##### INFORMATION SUPPLIED #####

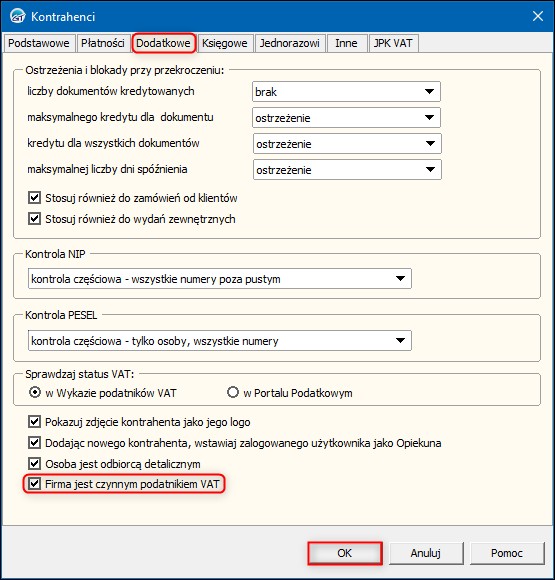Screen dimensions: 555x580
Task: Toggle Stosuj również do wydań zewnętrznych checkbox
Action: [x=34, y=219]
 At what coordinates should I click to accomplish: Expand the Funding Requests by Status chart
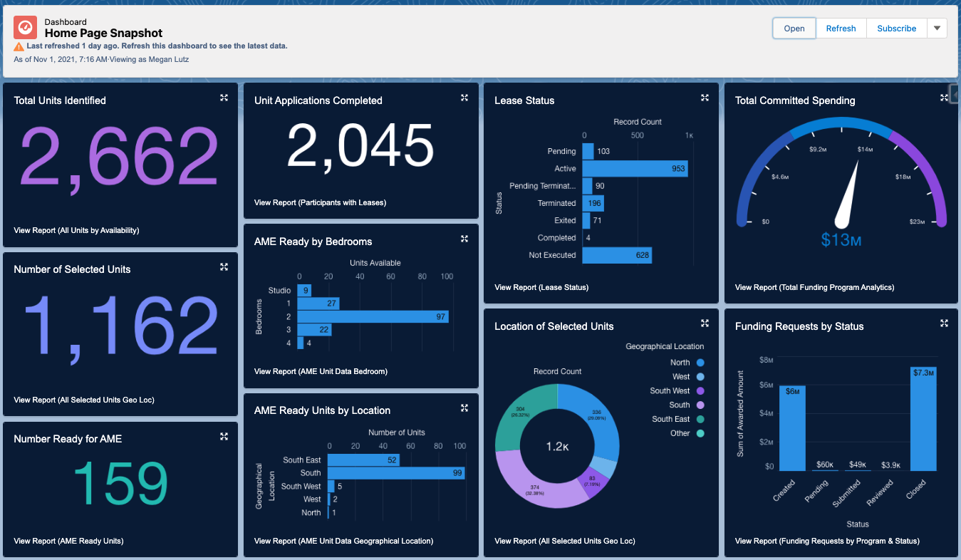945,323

#####

▶ **EXERCISE DESCRIPTION**:
Starting at the line that contains "At what coordinates", reproduce every line through the last one in the records exactly, and omit all pictures.

▶ **TASK RESPONSE**:
 At what coordinates should I click to accomplish: Expand the Funding Requests by Status chart
945,323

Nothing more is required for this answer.